そうなるまでには、半年ぐらいかかりましたけどね。今では、電話すると「いつでもどうぞ」と言ってもらえたりもして。Linkの仕事が入ると嬉しい、というようなことも言われるようになりました。きっと購入者との距離が遠いマスの仕事とは違うのが、良かったのだと思います。

―  6年ほどで世界中に顧客を獲得していったLinkですが、今後の展望などはありますか?

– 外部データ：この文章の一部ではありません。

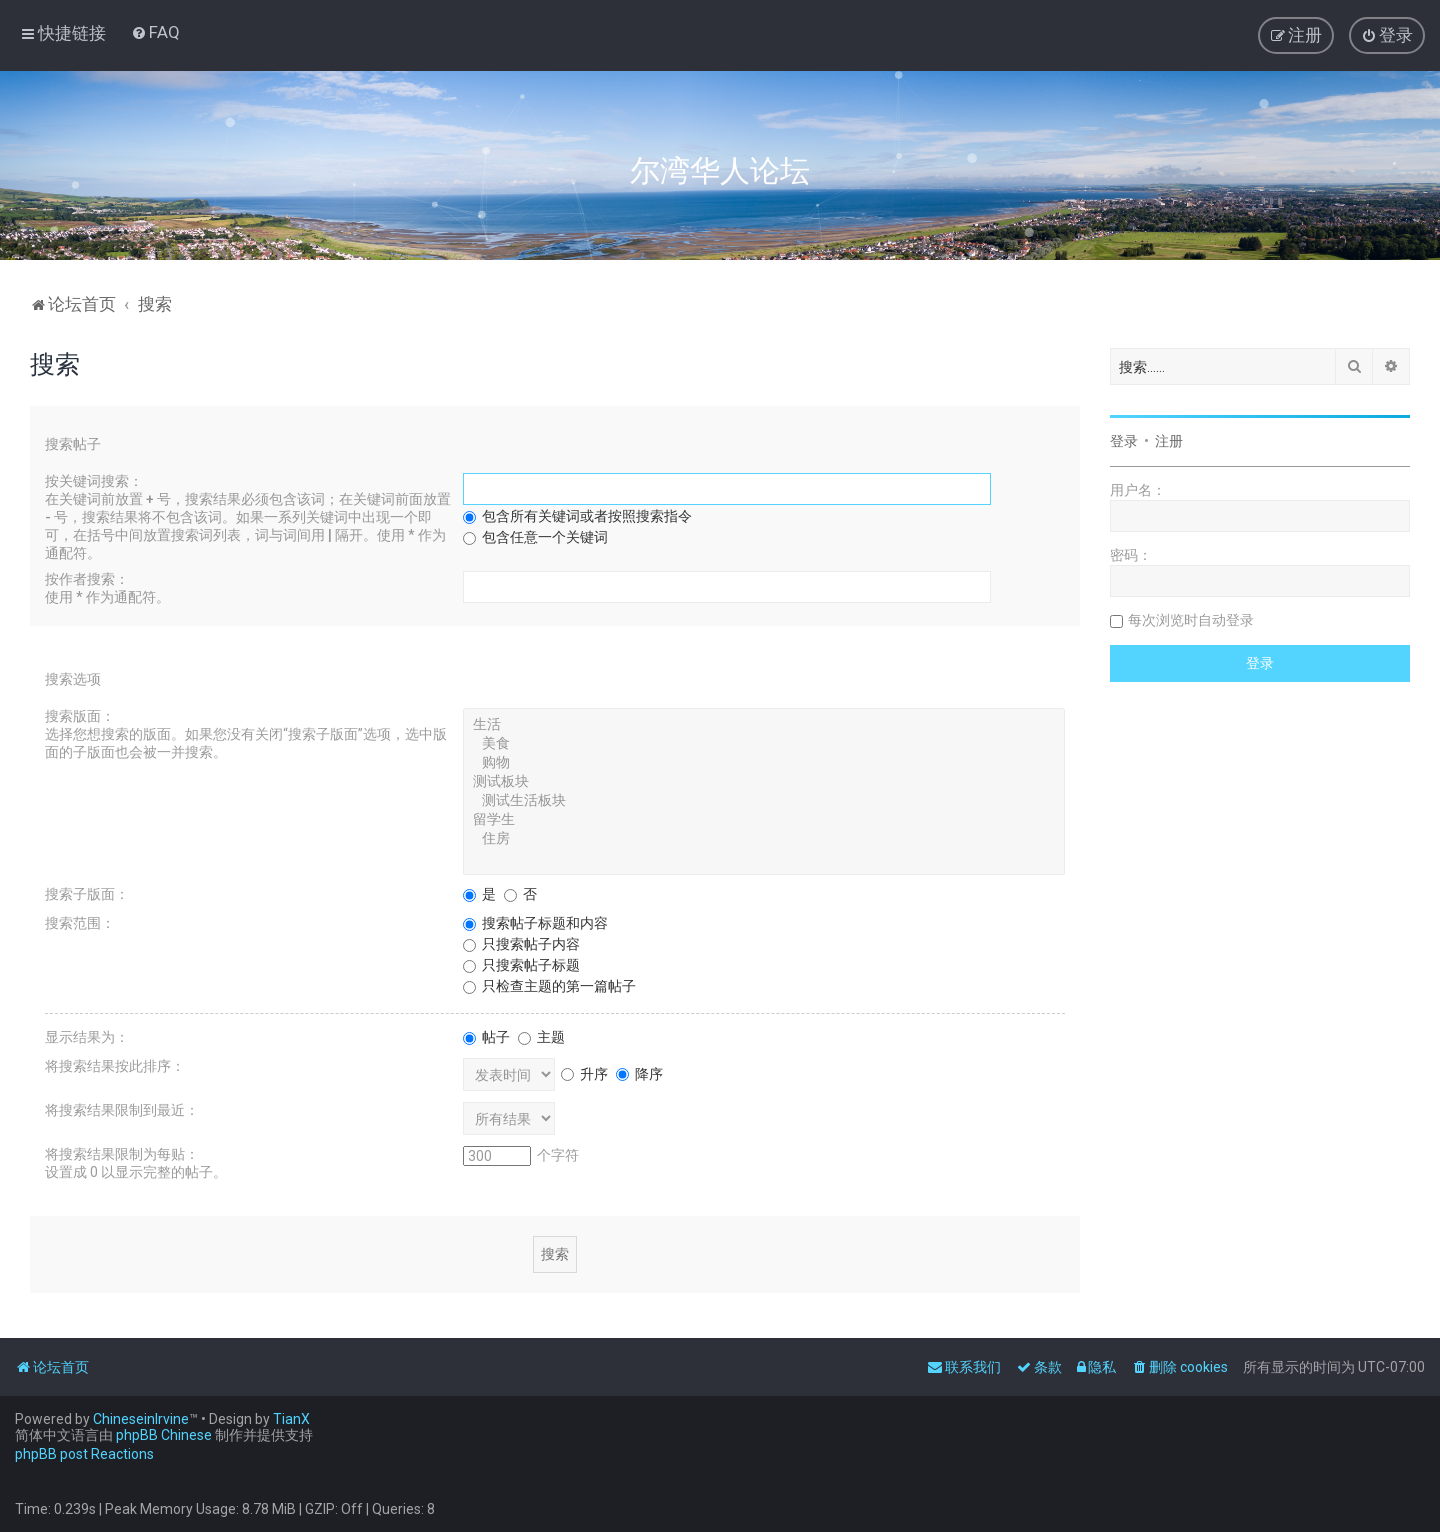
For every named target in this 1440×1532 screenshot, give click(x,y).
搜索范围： (80, 923)
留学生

つい最近まで3年ほどロンドンに住んでいたのですが、短い期間ですがロンドンというマルチカルチャルな場所に住む機会が持てた事で、リアルな海外のマーケットを知る事ができたのは何よりの収穫でした。

でもそれと同時に日本という国を外側から見る目もできて、帰国して間もない今、日本の良さをおそらく人一倍感じているかもしれません。今まで育ってきて普通だったはずのすべての事が新鮮で。

これからはしばらく日本をベースにして、職人さんを表に出し日本の伝統技術の素晴らしさをもっと世界に伝え、世界の人々に共感してもらい、素直に「いいよね」と思える世界観なり商品を作っていければと思っています。今までと同様、決してマスマーケットの世界にはのらずにコツコツと自分達のできる範囲の中で。

日本の布といえばLinkだよね、と言ってもらえる事が次の目標かもしれません!